3. Chester Himes - „It was Harlem, where anything might happen.“

3.1 In den Straßen des Ghettos

In den Kriminalromanen von9 Chester Himes liegt der Schwerpunkt der gewählten Schauplätze auf den Straßenszenen, die er als typisch für den Ghetto-Alltag darstellt. Ein Großteil der Handlung, der Verbrechen sowie der polizeilichen Ermittlung durch die beiden Protagonisten Grave Digger Jones und Coffin Ed Johnson findet im Freien statt („Himes conveys this aspect of communal outdoor existence by having major parts of his story take part in the streets.“10 ), wobei Himes immer wieder Bestandsaufnahmen der Umgebung liefert, die einen eindrucksvollen Einblick in die Welt des schwarzen Ghettos in komprimierter Form - da topographisch nur einen eng begrenzten Raum erfassend - liefern:

Their next stop was a dingy bar near the corner of 112th Street.

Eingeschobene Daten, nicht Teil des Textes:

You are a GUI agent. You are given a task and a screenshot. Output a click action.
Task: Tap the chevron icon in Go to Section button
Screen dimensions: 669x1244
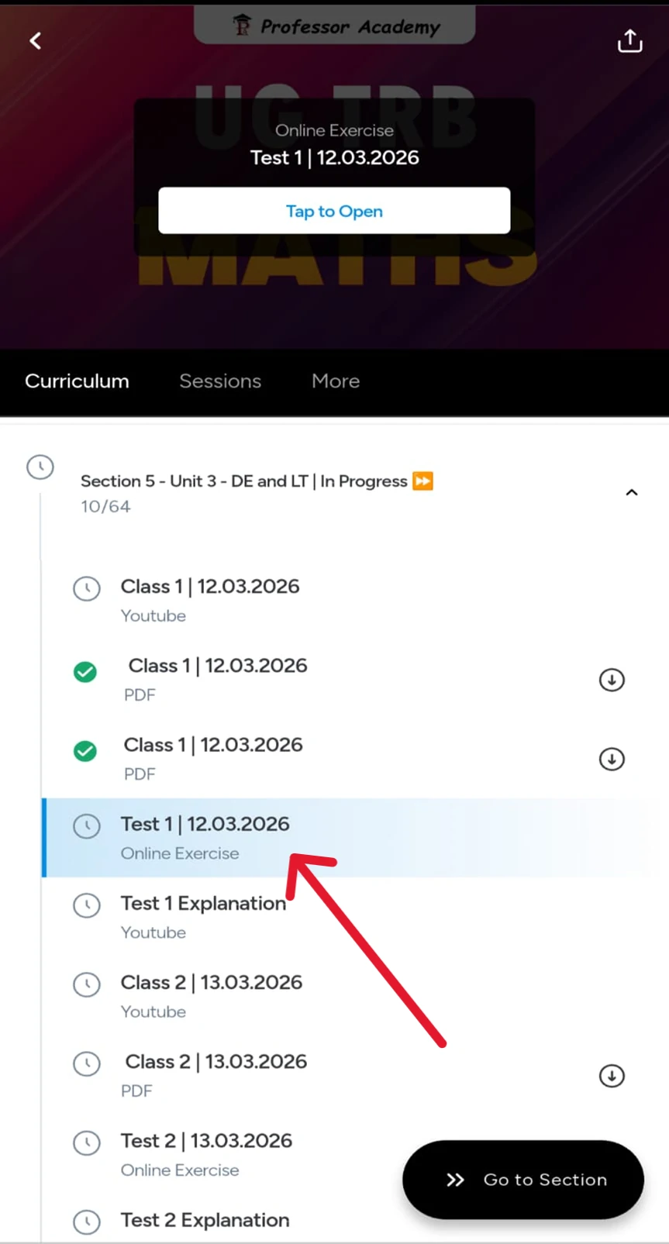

This was the neighborhood of the cheap addicts, whiskey-heads, stumblebums, the flotsam of Harlem; the end of the line for the whores, the hard squeeze for the poor honest laborers and a breeding ground for crime. Blank-eyed whores stood on the street corners swapping obscenities with twitching junkies. Muggers and thieves slouched in dark doorways waiting for someone to rob; but there wasn’t anyone but each other. Children ran down the street, the dirty street littered with rotting vegetables, uncollected garbage cans, broken glass, dog offal - always running, ducking and dodging. God help them if they got caught. Listless mothers stood in the dark entrances of tenements and swapped talk about their men, their jobs, their poverty, their hunger, their debts, their Gods, their religions, their preachers, their children, their aches and pains, their bad luck with the numbers and the evilness of white people. Workingmen staggered down the sidewalks filled with aimless resentment, muttering curses, hating to go to their hotbox hovels but having nowhere else to go.11

Ähnliche Beschreibungen finden sich immer wieder in den Texten von Himes. Deutlich wird hierbei, dass das Ghetto bei Himes symbolisch für die Unterdrückung der schwarzen Bevölkerung Amerikas steht, da auch die Bewegungsmöglichkeiten der Ghettobewohner deutlich eingeschränkt sind. Auch wird die Wechselwirkung zwischen Raum und den sich darin bewegenden Personen deutlich, die gegenseitige Bedingung zwischen Lebensumständen und kriminellem Verhalten.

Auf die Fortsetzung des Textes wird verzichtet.